Every line below that carries the word "computer" needs to be copied.

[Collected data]
---
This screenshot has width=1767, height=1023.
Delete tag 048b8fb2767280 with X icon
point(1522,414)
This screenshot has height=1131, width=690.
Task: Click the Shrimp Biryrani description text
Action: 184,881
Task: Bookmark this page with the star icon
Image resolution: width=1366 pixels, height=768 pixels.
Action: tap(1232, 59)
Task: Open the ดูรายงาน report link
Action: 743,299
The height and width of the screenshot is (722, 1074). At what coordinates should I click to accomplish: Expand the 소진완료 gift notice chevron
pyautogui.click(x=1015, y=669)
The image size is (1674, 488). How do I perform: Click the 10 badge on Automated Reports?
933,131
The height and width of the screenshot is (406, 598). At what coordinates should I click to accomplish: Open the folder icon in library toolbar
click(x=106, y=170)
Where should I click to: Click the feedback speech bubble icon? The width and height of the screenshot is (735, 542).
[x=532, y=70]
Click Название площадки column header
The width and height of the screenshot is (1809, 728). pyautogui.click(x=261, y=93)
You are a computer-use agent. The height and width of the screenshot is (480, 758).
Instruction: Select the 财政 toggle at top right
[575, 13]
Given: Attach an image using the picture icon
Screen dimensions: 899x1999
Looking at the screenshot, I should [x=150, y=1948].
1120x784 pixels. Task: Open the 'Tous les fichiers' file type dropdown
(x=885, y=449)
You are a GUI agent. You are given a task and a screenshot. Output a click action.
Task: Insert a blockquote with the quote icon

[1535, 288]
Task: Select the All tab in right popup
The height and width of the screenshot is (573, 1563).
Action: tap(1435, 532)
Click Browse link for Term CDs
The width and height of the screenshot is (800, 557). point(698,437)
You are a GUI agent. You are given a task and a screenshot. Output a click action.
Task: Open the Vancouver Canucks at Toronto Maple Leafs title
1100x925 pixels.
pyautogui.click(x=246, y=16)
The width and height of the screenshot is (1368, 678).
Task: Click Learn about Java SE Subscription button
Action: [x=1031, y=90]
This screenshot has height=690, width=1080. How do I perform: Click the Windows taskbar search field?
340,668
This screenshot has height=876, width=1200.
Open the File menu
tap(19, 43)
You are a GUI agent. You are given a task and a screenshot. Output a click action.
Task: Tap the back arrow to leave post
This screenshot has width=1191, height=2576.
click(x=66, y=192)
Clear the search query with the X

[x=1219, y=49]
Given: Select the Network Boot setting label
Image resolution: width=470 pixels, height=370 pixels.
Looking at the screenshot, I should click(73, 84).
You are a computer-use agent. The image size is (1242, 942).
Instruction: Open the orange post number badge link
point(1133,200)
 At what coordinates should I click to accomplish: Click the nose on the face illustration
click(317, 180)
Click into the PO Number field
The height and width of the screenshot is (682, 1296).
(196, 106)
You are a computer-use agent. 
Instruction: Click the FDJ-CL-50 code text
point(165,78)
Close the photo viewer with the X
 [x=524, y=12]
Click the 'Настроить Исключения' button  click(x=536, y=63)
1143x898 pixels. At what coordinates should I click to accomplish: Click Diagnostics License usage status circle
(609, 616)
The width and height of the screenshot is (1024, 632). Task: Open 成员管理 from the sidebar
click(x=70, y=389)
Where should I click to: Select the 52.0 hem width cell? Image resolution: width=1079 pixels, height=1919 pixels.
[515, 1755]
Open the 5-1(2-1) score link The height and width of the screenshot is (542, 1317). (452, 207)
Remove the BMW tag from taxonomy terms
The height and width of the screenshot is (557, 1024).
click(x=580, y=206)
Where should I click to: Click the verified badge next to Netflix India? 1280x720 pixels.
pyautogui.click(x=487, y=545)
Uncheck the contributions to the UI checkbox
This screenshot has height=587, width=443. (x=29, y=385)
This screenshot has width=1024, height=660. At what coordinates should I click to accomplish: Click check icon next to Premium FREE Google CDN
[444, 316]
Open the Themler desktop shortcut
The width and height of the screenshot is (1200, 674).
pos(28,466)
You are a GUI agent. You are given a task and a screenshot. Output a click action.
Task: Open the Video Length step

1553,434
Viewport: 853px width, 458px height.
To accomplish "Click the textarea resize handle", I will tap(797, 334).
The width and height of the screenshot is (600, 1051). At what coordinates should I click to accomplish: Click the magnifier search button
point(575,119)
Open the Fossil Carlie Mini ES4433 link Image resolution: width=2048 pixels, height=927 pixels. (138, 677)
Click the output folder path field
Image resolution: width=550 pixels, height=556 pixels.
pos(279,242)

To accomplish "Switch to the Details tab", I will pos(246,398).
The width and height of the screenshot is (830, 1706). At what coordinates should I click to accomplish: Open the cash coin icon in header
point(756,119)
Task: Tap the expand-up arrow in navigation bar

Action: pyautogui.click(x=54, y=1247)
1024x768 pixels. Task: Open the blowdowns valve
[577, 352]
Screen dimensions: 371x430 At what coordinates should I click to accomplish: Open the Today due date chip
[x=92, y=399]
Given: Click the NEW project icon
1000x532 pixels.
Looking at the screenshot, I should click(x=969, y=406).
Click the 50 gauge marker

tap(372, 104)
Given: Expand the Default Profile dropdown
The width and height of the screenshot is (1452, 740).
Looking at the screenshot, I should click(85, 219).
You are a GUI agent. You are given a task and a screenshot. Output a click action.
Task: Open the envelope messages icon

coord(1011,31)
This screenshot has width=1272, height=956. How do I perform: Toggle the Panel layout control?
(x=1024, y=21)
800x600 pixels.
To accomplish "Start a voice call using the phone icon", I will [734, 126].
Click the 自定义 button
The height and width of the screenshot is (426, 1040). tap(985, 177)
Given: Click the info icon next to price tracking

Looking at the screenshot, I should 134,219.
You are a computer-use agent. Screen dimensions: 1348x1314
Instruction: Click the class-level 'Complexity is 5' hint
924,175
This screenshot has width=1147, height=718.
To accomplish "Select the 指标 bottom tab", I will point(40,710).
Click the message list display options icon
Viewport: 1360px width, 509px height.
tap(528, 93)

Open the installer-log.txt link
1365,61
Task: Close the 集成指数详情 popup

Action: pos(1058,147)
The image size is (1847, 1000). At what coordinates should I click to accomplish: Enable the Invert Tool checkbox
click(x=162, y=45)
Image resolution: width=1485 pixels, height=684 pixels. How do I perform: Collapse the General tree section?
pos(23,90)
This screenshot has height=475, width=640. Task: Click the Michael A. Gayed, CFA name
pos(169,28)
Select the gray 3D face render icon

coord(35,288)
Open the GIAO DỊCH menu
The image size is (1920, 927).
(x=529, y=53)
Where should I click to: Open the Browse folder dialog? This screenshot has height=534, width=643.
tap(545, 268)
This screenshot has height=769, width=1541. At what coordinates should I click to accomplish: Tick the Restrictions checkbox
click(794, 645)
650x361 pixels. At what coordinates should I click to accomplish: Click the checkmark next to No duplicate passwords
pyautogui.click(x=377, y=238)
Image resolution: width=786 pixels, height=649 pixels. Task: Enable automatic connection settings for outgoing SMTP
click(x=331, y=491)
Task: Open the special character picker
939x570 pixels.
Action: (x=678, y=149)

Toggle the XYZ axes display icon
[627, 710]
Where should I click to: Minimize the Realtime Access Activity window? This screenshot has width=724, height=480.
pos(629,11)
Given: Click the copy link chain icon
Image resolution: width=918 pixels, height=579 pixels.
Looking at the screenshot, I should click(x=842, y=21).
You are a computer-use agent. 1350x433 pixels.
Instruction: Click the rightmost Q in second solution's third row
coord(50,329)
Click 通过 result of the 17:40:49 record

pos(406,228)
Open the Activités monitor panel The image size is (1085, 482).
---
## Final answer
You are a computer-use agent. The height and width of the screenshot is (480, 758).
You are a computer-use agent. The image size is (1242, 942).
You are a computer-use agent. 
You are a computer-use agent. Screen dimensions: 1348x1314
You are a computer-use agent. 1350x433 pixels.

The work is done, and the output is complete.